▶ Problem description
For the entries below, how many lines contain the word "computer"? Reply with the number and nothing else.

▶ Data under study
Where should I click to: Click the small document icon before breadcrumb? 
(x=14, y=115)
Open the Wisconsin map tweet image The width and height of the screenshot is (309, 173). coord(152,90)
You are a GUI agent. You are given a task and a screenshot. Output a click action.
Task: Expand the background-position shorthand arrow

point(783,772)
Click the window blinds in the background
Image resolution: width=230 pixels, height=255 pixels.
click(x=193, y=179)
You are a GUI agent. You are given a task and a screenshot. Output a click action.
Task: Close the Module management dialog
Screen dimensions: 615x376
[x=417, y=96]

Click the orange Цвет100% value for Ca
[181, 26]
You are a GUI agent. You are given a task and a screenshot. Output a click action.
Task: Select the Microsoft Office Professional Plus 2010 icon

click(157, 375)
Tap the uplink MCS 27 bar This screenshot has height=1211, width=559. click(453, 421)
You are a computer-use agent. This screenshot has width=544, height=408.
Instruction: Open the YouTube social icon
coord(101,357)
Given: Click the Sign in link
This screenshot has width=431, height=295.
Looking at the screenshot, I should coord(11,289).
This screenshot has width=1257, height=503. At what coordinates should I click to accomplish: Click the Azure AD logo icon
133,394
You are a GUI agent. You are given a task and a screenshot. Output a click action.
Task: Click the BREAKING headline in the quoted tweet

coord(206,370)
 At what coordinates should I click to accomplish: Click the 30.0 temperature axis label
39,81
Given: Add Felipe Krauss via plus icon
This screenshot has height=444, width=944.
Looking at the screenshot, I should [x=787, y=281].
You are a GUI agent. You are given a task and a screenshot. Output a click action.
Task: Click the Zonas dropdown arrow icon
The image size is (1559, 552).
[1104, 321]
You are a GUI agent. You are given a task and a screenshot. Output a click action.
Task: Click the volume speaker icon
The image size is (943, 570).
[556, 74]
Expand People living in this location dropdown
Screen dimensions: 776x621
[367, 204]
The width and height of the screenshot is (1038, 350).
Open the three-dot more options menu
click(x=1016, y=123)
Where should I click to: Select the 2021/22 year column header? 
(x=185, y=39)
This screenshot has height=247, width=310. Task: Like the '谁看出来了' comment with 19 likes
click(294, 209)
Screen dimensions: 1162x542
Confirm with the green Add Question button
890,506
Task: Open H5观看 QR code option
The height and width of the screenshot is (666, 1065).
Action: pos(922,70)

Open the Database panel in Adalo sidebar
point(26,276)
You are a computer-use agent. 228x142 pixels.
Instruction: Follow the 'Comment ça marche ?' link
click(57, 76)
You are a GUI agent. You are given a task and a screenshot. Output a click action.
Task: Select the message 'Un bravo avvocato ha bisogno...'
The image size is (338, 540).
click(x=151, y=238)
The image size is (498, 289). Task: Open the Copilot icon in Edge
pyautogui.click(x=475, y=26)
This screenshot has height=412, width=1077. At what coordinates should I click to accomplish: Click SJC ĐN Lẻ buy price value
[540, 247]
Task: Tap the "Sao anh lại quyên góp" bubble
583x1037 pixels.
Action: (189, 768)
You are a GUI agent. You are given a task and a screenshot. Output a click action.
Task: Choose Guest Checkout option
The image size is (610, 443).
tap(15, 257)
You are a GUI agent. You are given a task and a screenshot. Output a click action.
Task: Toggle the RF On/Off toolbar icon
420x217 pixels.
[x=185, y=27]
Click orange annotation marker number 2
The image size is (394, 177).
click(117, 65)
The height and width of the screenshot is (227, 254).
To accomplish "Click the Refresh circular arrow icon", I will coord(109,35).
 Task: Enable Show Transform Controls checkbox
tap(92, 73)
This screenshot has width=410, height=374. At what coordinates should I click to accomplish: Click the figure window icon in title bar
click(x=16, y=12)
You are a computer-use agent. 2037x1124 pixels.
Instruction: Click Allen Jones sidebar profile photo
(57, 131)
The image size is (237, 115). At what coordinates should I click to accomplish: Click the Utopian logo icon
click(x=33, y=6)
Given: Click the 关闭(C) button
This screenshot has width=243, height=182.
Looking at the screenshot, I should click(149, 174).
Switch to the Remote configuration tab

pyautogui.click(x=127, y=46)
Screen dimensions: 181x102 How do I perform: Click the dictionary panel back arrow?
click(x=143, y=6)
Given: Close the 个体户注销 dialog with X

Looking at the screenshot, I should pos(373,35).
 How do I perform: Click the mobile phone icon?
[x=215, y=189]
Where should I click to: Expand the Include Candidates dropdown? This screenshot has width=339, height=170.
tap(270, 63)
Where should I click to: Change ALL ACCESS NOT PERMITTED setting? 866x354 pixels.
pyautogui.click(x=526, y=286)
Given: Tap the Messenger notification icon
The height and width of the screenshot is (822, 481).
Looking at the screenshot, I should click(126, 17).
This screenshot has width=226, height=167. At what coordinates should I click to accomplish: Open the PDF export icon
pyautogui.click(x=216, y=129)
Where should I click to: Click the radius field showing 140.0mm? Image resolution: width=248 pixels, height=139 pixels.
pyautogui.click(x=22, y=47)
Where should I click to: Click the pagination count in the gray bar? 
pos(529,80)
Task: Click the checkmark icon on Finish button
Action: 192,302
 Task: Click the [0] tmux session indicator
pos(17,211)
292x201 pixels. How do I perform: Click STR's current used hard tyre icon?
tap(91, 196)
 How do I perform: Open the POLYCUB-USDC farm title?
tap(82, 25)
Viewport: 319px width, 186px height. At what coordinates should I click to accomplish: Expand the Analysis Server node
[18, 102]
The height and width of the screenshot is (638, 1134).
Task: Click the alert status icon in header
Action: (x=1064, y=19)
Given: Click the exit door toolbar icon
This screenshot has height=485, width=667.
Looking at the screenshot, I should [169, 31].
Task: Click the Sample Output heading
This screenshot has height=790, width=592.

▶ Completed exercise
3